:: Work request 1 ::
Reproduce the homelessness text from "According to the" up to and including "money - voila.".
:: Work request 2 ::
According to the text on homelessness, in what decade did the writer's community create a homeless shelter?

[[ Document section open ]]

The decline in the percentage of the population with medical insurance & guaranteed pensions.

The substitution of credit for income as people struggle to maintain "normal" lifestyles (& business struggles to maintain "normal" levels of commerce).

Homelessness isn't a fact of nature; it's been deliberately created by public policy.

Before I learned how homelessness was deliberately created, I'd been proud that the little community I live in now had pulled together in the 80's to create a homeless shelter.

According to the local feel-good story, a coalition of locals recognized the "growing problem." "With some government money that happened to be available & lots of local donations & volunteer hours," people worked together for the common good.

In reality, what most likely happened was this: Local government leaders got notice of HUD cuts & the availability of shelter funding. They talked to their local private sector friends, asked them to put their influence behind a shelter effort to solicity donations & volunteers. Then they applied for the federal shelter grant money - voila.

The local leadership knew there were going to be more homeless people, & they knew why. But they didn't tell their constituents. They pretended it was just some accident our town had "homelessness," where it didn't before. Everyone patted themselves on the back for being so "caring," & life went on - but now there was this "problem," & it kept growing. And since it kept growing, despite the generous help, more people began to resent the homeless, blame them, & despise them for their failure. Particularly when some of the helpers were close to the edge themselves, & others were doing so very well for themselves.

In the 2 years I was associated with the shelter, federal funding was cut, & struggles to raise more money from other sources intensified.

Almost all the churches in town participated in feeding programs. Community groups came in regularly to do service work. High school students volunteered for senior projects. Kindergarten kids sent pennies & canned foods. Artists did art projects, people sponsored raffles, gardeners & restaurants donated food. The state & local gov's freed up more money. Massive amounts of volunteer energy were expended.

[[ Document section closed ]]
[[ Material provided open ]]

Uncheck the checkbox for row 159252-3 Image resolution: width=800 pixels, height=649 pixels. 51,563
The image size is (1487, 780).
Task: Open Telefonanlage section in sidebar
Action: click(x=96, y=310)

[[ Material provided closed ]]
[[ Material provided open ]]

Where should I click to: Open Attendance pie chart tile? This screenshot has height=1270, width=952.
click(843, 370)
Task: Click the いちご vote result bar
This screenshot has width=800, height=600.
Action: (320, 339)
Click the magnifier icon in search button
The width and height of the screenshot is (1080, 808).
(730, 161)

[[ Material provided closed ]]

:: Final answer 1 ::
According to the local feel-good story, a coalition of locals recognized the "growing problem." "With some government money that happened to be available & lots of local donations & volunteer hours," people worked together for the common good.

In reality, what most likely happened was this: Local government leaders got notice of HUD cuts & the availability of shelter funding. They talked to their local private sector friends, asked them to put their influence behind a shelter effort to solicity donations & volunteers. Then they applied for the federal shelter grant money - voila.

:: Final answer 2 ::
The 80's.